Like most single individuals these days, I use dating apps. It’s just how it goes. Like many others, my success is sporadic, broken up by long periods of swiping, etc, with no responses. Or, responses but no connections. It’s undoubtedly a strange thing for someone who has no awareness of the situation to witness. So, for that person whose been stranded on Mars for a decade and change, Searchers may be fascinating. For everyone else, it’s old news with very little to say. Easily among the weakest titles at the 2021 Sundance Film Festival, it quickly tests your patience. As far as documentaries go, it’s borderline pointless, and that’s hardly a recipe for success.

Searchers wants to depict how modern dating is, but over 80 minutes and change, it just showcases step one. Boredom sets in very quickly. Perhaps the pandemic prevented a fuller look, but this should only be the first act of a broader film about modern dating in New York City. Limited to just this single aspect, it’s far too incomplete of an experience to even come close to working.

The documentary follows a fairly diverse set of New Yorkers, during the COVID-19 pandemic, no less, as they navigate one of the many dating apps in the world. They’re out there, searching on their preferred app for that special someone. Maybe it’s a casual encounter. Maybe it’s something more.
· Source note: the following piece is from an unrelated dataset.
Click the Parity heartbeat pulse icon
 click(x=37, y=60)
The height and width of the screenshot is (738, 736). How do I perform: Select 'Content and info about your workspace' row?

Various genders, races, sexual orientations, and even ages are represented. As they swipe, message, and ponder these strangers, they speak of prior dating experiences. Some muse about who they’re looking for. The shared goal is a connection, which admittedly is ironic, considering they’re looking at devices, instead of other human beings.
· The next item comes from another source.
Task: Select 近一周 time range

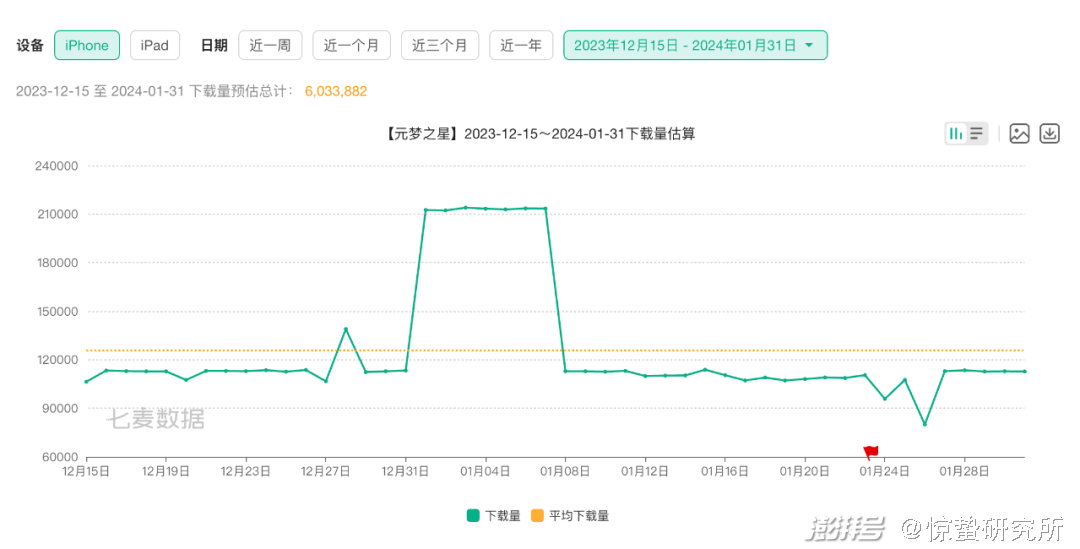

Nothing here is at all interesting, sadly. One subject after the next browses a dating app, looking at prospective matches and musing on who they’re looking for. That’s it. I know it sounds unlikely, but a feature length nonfiction movie was made out of what so many of us do passively on the couch. It’s frustrating to witness because Searchers could try to say something about the whole situation. Instead, it just shows us, over and over again.

Filmmaker Pacho Velez makes the unusual decision to sometimes include his own dating quests here. It makes what otherwise would be somewhat inoffensive also seem self-serving. His direction is repetitive, regardless of who is on the screen, give or take the occasional amusing remark by one of the subjects. The main issue here is that no larger point is made. Anyone who has used one of these apps has already experienced this documentary, plain and simple.

Searchers may be more appealing to your grandparent, but to anyone with any bit of familiarity with modern dating, it offers up absolutely nothing new. The Sundance crowd is decidedly the latter, as opposed to the former, so this was certainly the wrong audience for the doc. Velez may have hoped for something loftier, but it just wasn’t to be. After Sundance, expect this one disappear as quickly as swiping away a potential match.